El referendo discriminatorio establece una prohibición para que las personas solteras y las parejas del mismo sexo adopten niños. Esta prohibición se basa en dos criterios discriminatorios: el estado civil y la orientación sexual. Además, desconoce la protección constitucional a las familias en toda su diversidad, e incluye el reconocimiento expreso del artículo 43 de las familias conformadas por madres solteras.  Como lo ha reconocido la teoría constitucional, el uso de criterios discriminatorios modifica sustancialmente la dignidad humana, porque castiga las opciones de vida de las personas y crea jerarquías sociales donde un modo de vida se considera mejor que otro basado en prejuicios.
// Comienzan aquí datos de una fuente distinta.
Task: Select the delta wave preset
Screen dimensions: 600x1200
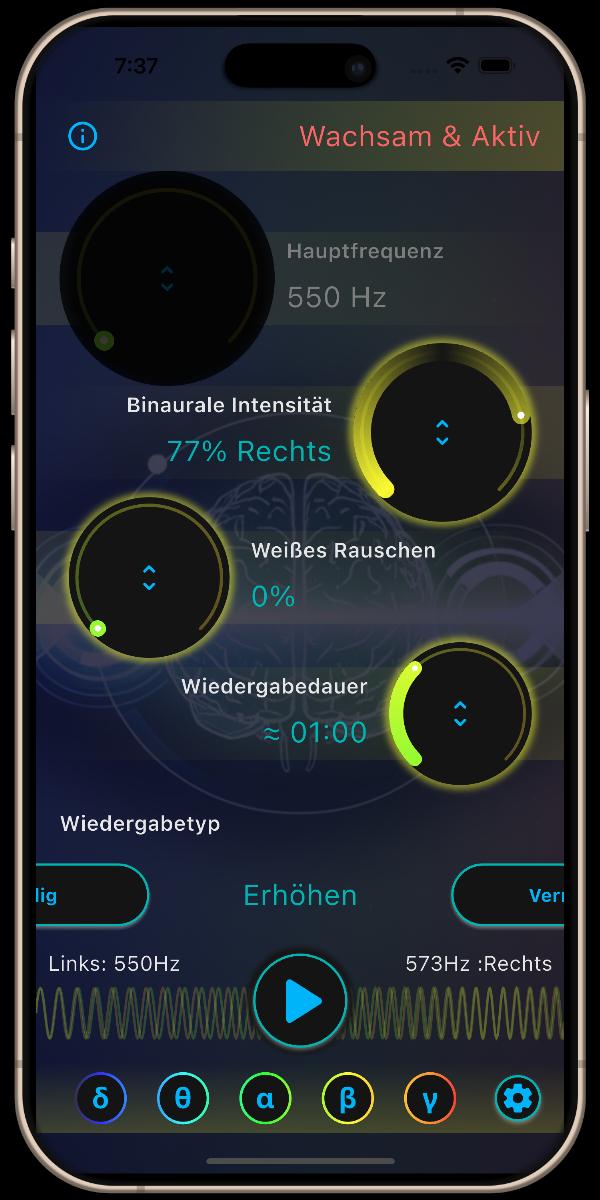Action: [101, 1099]
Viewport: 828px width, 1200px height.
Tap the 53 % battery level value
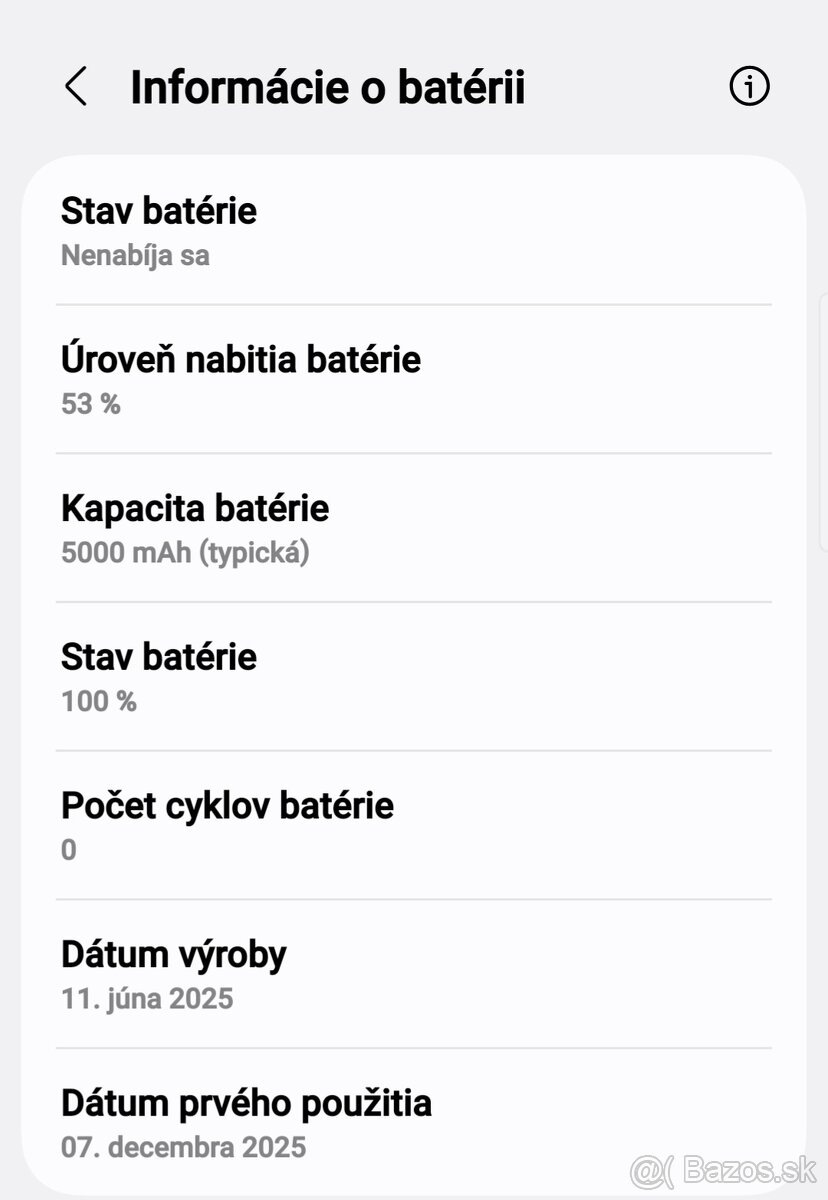pyautogui.click(x=90, y=404)
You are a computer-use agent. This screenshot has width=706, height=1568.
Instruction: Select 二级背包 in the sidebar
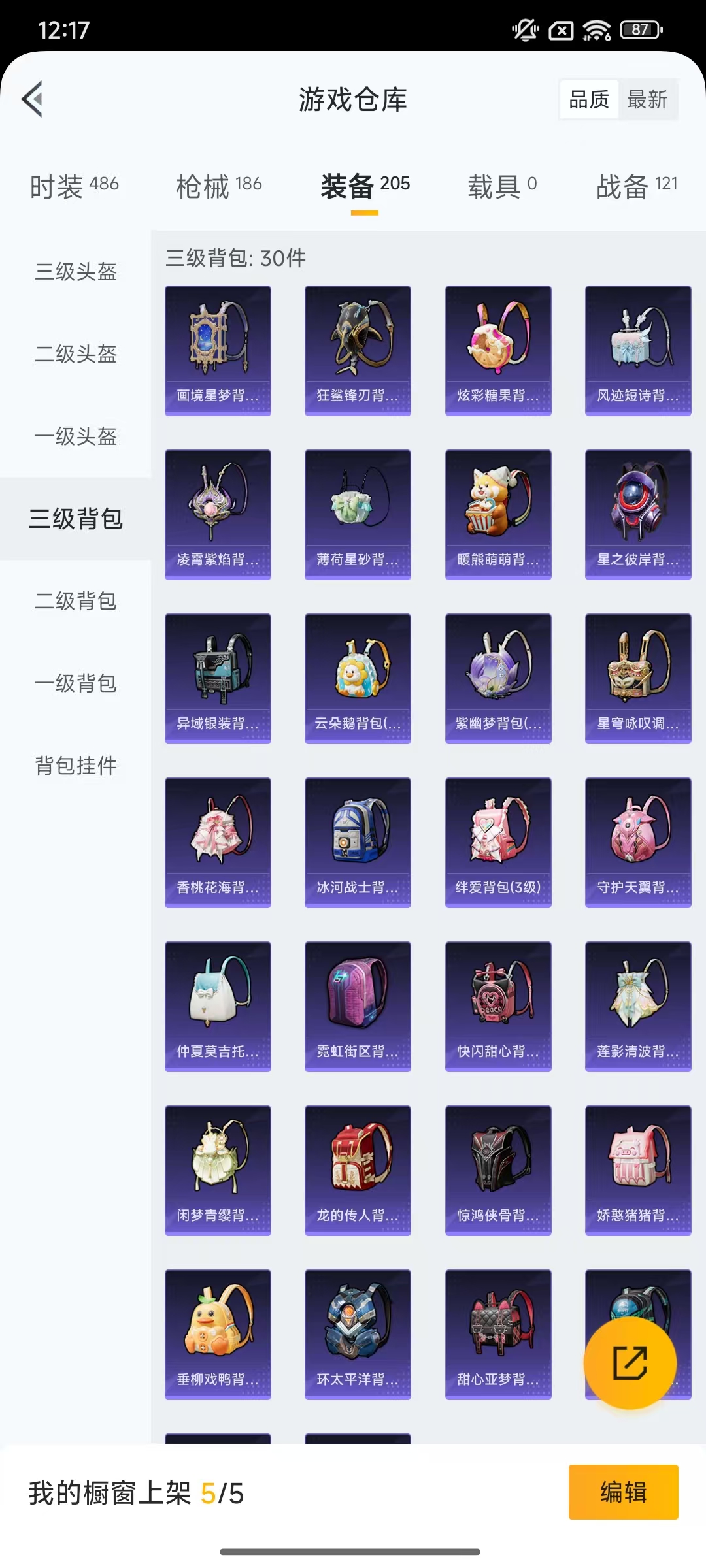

Como consecuencia de ello, este referendo es el mayor acto de linchamiento público de nuestra historia constitucional contra un grupo incapaz de defenderse en una votación.

Sumado a lo anterior, el beneficio de esta propuesta para los niños es una gran falsedad: ni se harán más rápidas las adopciones ni se adoptarán más niños. Todo lo contrario: es evidente que cuando existen menos posibilidades de personas y parejas para adoptar a los niños, el efecto es que más niños seguirán institucionalizados a cargo del Estado, es decir, seguirán sin familia.

Los defensores de esta iniciativa no quieren dar ningún debate constitucional. Solamente quieren repetir dos consignas electorales: “que el pueblo decida” o que “los niños necesitan papá y mamá”. Es una lástima que Viviane Morales no aplique su teoría constitucional del 2011. Si fuera así, ella misma llegaría a la conclusión de que esta reforma a la Constitución no es necesaria, ni razonable, ni constitucional, ni conveniente.